先ほど気にしていた衣の裾の近くから、紫色の手巾に包まれた何かをごそごそと取り出してきた逞峻(ていしゅん)は、膝を立てて琳伽(りんか)の傍に近寄る。
 琳伽(りんか)の右手を開かせ、そのまま中身ごと、手巾を静かに握らせた。

「陛下、これは」
「あの時の約束を守れず、申し訳なかった。私に力がなかったばかりに……」

 逞峻(ていしゅん)の表情は苦悶に満ちている。
 約束とは何のことだろうか。
 そして、逞峻(ていしゅん)に力がなかった、とはどういうことか。

「兄二人が相次いで亡くなったことで、母が何か(はか)ったのではないかと疑われていた」
「淑美人様が? まさか、上の皇子様たちは流行り病が原因で身罷られたのです。淑美人様が何かを謀ったなどと……!」
「もちろん母は何もしていない。しかし皇后陛下は、ずっと母のことを疑って辛く当たっていた。そんな時に私が琳伽(りんか)を下賜して欲しいなどと、言い出せなかった。そんなことをすれば琳伽(りんか)にまで害が及ぶと……」

 逞峻(ていしゅん)の言葉に、琳伽(りんか)は右手に持っていた手巾をぐっと握りしめる。自らの知らないところで、逞峻(ていしゅん)は自分のことを想い続けていてくれたというのか。
 幼い頃の口約束とは言え、琳伽(りんか)にとって逞峻(ていしゅん)のあの約束の言葉は大切な思い出であり、支えであった。出家して尼になっても、その約束を心の糧として生き続けようと思っていたのだ。

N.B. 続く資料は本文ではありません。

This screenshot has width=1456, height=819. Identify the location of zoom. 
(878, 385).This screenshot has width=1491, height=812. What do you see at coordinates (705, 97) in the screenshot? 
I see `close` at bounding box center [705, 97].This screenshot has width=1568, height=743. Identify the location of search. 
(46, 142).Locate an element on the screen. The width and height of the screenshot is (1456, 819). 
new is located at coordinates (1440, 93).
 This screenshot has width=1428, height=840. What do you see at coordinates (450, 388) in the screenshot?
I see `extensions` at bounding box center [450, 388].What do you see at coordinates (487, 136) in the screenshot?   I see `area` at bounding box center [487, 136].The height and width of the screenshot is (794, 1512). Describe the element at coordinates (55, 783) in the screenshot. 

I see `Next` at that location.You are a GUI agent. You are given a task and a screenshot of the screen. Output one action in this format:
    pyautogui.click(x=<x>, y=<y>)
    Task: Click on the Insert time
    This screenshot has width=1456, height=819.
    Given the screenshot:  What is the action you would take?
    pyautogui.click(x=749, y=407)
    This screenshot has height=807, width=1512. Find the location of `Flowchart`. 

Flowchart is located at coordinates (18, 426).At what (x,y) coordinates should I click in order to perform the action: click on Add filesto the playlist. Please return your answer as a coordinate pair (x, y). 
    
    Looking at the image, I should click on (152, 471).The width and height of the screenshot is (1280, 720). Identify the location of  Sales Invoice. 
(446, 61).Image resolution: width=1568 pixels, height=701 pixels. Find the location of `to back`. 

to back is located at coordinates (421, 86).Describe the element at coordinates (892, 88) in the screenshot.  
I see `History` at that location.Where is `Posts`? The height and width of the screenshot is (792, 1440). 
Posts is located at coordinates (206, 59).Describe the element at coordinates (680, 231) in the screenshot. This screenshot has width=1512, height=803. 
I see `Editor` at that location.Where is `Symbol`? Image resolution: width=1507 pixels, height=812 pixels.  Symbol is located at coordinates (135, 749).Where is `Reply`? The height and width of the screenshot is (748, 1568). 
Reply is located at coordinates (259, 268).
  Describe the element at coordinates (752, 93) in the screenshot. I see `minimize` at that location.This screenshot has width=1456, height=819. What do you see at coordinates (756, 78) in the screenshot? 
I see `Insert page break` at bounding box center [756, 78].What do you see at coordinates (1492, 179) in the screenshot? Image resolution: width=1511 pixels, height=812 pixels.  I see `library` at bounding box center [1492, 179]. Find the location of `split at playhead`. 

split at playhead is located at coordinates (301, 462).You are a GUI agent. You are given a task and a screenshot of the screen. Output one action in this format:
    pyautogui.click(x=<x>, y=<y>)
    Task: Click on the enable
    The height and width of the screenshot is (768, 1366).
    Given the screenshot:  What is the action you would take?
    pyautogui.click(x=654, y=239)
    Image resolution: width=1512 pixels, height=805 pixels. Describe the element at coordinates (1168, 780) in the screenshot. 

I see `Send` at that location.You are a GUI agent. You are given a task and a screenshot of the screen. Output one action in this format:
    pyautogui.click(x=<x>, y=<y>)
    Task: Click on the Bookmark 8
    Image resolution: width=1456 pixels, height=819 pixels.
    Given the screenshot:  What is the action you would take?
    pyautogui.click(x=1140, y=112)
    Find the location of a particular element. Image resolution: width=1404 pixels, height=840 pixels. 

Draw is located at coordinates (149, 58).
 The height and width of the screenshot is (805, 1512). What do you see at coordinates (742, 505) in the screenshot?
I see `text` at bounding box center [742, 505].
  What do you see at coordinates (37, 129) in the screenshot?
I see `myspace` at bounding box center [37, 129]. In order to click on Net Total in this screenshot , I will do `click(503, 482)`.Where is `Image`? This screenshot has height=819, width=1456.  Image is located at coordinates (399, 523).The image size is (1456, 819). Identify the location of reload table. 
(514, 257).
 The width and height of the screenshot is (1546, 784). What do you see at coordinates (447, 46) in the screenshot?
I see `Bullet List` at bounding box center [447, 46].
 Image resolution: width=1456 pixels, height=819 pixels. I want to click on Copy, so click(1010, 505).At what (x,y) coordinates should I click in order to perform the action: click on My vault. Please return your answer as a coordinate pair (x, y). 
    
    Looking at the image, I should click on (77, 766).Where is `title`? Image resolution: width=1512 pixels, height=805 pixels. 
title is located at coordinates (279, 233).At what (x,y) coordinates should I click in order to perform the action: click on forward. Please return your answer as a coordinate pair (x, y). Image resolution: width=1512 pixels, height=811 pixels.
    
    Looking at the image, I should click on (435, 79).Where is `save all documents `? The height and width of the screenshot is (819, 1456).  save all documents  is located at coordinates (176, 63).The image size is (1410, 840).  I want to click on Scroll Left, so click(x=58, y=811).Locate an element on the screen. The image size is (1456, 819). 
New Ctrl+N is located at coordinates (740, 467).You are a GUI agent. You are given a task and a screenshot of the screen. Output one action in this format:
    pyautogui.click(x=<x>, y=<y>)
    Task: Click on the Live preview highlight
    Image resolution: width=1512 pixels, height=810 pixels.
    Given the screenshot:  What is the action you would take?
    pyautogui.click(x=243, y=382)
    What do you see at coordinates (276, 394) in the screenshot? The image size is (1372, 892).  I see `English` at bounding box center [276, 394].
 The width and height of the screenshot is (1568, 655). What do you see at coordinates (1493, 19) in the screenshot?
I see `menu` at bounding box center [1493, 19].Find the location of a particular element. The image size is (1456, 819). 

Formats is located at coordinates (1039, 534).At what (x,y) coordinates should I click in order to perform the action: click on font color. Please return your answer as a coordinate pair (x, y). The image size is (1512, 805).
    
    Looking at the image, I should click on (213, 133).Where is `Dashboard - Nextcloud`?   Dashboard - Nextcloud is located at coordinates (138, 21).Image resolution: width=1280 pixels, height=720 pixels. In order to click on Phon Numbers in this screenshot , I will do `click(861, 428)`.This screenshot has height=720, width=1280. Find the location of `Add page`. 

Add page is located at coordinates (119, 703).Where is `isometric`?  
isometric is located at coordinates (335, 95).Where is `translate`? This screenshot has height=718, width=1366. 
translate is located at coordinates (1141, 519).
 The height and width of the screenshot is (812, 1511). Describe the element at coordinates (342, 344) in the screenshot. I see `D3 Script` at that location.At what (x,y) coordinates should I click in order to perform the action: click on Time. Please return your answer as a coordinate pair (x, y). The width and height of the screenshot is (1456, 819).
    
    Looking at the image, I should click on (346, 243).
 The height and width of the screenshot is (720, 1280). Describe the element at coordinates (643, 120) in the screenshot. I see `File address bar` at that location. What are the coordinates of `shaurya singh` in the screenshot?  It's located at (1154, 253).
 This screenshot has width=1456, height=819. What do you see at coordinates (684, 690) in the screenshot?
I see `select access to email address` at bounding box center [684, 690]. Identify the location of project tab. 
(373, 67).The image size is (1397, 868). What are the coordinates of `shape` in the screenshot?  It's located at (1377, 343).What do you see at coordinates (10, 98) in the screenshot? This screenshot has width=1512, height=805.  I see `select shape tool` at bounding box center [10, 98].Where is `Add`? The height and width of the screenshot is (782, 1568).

 琳伽(りんか)の両目の奥から、熱いものが込み上げる。

「陛下、私のことをそのように想っていてくださったのですね。しかし、私はこれから出家する身。今生(こんじょう)で私たちが結ばれる道は、なかったのでございます」
「何を言うのだ」
「来世でもし再びお会いできたならば、その時は……皇太子と皇帝の妃という立場の差も、この六歳という年の差も。私たちを縛る枷が一つもありませんように。そんな出会い方をしたいものです」

 こぼれそうな涙を逞峻(ていしゅん)に見られたくなかったが、顔を隠せばすぐに涙の雫が落ちてしまいそうで、琳伽(りんか)はまっすぐに逞峻(ていしゅん)を見つめる。
 右手には更に力が入り、手巾の中にある固いものが手のひらに食い込んだ。